Pour contribuer à la réduction des inégalités femme-homme, l’Agenda Post-2015 du développement doit prendre en compte les points
suivants :

• Il doit se fonder sur les droits Humains, y compris les principes d’égalité et de non-discrimination. La Convention sur l’élimination de toutes les formes de discrimination à l’égard des femmes, et les Pactes internationaux relatifs aux droits civils et politiques et aux droits économiques, sociaux et culturels (parmi d’autres instruments internationaux relatifs aux droits de l’homme) ainsi que les documents de consensus internationaux, notamment la Déclaration sur le droit au développement, la Déclaration de Vienne sur les droits de l’homme, le Programme d’action de la CIPD et la Déclaration et la Plateforme d’action de Beijing, constituent un cadre normatif clair pour promouvoir et protéger les droits humains des femmes et lutter contre l’inégalité entre les sexes. Ces déclarations devraient constituer la base non négociable de tout l’agenda post-2015.

• Il doit placer l’égalité des sexes, les droits des femmes et l’autonomisation des femmes en son centre. Le nouvel ordre-du-jour pour le développement doivent définir des stratégies spécifiques pour éliminer les inégalités entre les sexes dans tous les domaines qui intéressent les femmes, qu’il s’agisse du développement social, de la santé y compris la santé sexuelle et reproductive, le développement économique, la durabilité environnementale, la paix et la sécurité. Les inégalités doivent être comprises et traitées à partir d’une approche intersectionnelle, tout en reconnaissant la façon dont les différents facteurs - tels que la race, l’origine ethnique, la classe sociale, le sexe, l’orientation sexuelle et le handicap - peuvent augmenter et combiner la discrimination et la marginalisation.

• Il doit s’attaquer aux facteurs structurels qui perpétuent la crise, les inégalités, l’insécurité et les violations des droits de l’homme. Dans le sillage de la crise financière, qui a eu un impact disproportionné et spécifique sur les femmes, il s’agit de transformer les réponses politiques et de repenser le modèle de développement traditionnel afin de promouvoir une plus grande égalité, l’équité, la sécurité et la durabilité. À cette fin, un cadre post-2015 doit s’assurer que les politiques macro-économiques et le travail du système financier international fonctionne de manière à faire progresser l’égalité des sexes, l’autonomisation des femmes et les droits humains des femmes.
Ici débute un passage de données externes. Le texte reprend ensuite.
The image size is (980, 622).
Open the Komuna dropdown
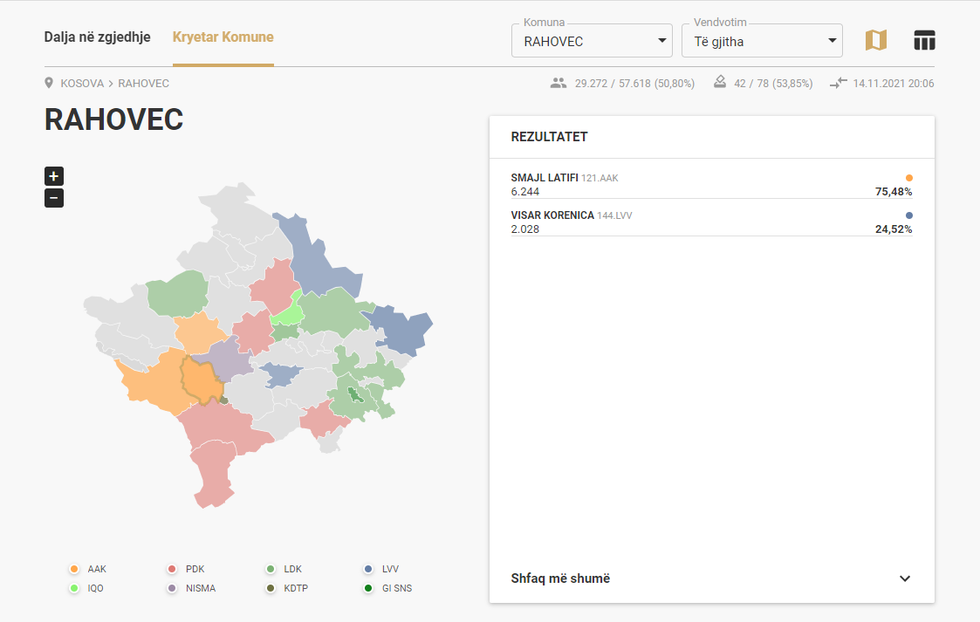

• Il doit être élaboré avec la pleine participation et le leadership des femmes. Les organisations de femmes et des groupes de justice sociale oeuvrant pour l’égalité entre les sexes, les droits de l’homme et l’autonomisation des femmes doivent être entièrement prises en charge pour participer utilement aux consultations, à tous les niveaux de consultation. Les femmes leaders d’organisations communautaires de base sont des actrices-clés dans l’élaboration d’un programme de développement post 2015 et devraient être autorisées à négocier leurs propres priorités de développement tout au long de ce processus.

• Il doit s’assurer que des mécanismes solides de responsabilisation au sein des pays et au niveau international existent. La responsabilité doit être universelle, en insistant pour que les gouvernements du Nord et du Sud rendent compte de leurs engagements envers l’égalité des sexes et les droits humains des femmes. Un financement solide pour le développement est crucial.

Genre en Action a adopté et adapté la Déclaration « Le Monde que nous voulons ».